◆ TASK TO CARRY OUT ◆
Reproduce, without changes, the stretch of rows from the line containing "Click the create video camera icon" through the line containing "Action: [x=32, y=86]", including both of those lines.
## START DATA IN THIS EXERCISE
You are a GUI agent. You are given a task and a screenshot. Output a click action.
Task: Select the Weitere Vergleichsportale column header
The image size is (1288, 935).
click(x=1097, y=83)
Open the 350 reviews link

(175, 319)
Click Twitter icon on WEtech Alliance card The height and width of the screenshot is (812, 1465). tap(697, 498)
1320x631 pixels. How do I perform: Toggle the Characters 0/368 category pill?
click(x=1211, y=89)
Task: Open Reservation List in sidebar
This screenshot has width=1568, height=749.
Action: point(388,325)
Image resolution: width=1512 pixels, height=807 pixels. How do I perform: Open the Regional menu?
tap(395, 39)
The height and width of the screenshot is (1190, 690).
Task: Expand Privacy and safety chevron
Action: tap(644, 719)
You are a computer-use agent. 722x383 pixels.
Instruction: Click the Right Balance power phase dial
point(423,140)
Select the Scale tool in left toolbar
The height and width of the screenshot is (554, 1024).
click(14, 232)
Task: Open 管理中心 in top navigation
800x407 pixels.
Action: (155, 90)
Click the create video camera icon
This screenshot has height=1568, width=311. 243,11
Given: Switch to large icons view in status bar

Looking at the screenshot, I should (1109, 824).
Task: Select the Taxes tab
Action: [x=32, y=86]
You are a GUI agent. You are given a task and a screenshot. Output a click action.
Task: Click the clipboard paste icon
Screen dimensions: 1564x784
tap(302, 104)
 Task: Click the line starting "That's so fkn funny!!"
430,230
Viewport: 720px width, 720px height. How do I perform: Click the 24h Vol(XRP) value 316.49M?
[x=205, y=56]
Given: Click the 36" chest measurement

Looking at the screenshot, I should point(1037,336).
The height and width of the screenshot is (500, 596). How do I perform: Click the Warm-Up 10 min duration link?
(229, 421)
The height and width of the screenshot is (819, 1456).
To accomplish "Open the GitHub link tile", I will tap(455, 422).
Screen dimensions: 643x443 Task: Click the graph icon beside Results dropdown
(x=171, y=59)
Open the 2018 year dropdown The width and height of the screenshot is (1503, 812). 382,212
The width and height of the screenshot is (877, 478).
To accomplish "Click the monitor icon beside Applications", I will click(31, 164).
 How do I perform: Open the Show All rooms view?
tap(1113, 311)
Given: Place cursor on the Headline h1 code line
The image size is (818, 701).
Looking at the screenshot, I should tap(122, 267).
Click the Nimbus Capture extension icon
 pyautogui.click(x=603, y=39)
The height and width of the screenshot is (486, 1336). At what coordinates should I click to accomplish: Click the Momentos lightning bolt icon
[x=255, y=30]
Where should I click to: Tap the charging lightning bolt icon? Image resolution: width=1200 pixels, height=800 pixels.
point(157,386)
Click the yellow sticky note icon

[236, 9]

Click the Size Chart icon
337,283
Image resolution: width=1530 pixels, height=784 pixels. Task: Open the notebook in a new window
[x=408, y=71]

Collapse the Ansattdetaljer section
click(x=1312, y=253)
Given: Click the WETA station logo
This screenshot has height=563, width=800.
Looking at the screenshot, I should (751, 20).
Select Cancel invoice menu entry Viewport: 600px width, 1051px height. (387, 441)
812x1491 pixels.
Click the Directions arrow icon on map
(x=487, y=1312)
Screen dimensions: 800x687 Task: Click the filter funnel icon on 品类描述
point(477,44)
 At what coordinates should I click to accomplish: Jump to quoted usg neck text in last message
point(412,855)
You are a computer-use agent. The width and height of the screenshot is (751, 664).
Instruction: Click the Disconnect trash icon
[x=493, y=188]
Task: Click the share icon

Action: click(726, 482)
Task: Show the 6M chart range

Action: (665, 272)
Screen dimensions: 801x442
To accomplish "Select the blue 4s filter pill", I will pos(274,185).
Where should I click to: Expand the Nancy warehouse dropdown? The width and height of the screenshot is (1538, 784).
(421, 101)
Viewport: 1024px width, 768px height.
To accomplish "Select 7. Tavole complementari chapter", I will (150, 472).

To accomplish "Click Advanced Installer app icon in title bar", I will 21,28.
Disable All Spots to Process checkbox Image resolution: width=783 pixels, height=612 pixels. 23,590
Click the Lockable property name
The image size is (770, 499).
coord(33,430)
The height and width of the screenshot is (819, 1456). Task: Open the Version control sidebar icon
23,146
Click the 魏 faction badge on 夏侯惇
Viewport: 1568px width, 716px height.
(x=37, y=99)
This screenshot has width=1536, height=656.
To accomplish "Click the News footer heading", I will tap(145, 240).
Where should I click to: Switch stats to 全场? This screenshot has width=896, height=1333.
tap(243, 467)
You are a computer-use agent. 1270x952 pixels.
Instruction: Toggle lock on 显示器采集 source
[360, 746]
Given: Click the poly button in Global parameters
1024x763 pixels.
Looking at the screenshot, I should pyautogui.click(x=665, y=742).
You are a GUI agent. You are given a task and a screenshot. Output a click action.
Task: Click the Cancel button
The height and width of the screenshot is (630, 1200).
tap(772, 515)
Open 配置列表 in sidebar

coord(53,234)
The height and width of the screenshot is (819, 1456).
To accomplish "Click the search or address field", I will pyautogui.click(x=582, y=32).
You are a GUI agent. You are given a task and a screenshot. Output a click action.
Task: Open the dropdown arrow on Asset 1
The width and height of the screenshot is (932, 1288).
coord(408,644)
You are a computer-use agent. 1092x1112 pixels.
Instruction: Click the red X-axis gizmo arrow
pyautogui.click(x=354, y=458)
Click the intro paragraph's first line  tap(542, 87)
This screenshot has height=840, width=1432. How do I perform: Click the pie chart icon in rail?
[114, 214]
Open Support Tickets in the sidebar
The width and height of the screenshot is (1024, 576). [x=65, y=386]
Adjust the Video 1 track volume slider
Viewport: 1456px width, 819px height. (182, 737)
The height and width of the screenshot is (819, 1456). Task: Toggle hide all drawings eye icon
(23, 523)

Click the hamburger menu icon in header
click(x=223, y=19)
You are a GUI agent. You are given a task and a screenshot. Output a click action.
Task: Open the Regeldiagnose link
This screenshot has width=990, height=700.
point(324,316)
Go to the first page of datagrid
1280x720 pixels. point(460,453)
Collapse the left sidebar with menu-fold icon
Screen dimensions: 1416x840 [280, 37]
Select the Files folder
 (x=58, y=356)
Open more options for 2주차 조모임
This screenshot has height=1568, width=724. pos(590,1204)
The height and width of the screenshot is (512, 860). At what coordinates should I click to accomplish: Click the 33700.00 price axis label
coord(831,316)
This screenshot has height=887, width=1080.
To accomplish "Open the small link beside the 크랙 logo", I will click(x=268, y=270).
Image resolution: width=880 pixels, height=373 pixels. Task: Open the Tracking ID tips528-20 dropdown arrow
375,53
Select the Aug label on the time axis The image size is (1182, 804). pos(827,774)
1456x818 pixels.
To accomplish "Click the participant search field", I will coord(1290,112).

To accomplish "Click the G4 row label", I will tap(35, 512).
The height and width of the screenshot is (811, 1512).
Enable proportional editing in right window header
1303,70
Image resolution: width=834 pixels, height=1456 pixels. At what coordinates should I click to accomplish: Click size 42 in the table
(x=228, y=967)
## END DATA IN THIS EXERCISE
◆ CORRECT ANSWER ◆
Click the create video camera icon
This screenshot has height=1568, width=311. 243,11
Given: Switch to large icons view in status bar

Looking at the screenshot, I should (1109, 824).
Task: Select the Taxes tab
Action: [x=32, y=86]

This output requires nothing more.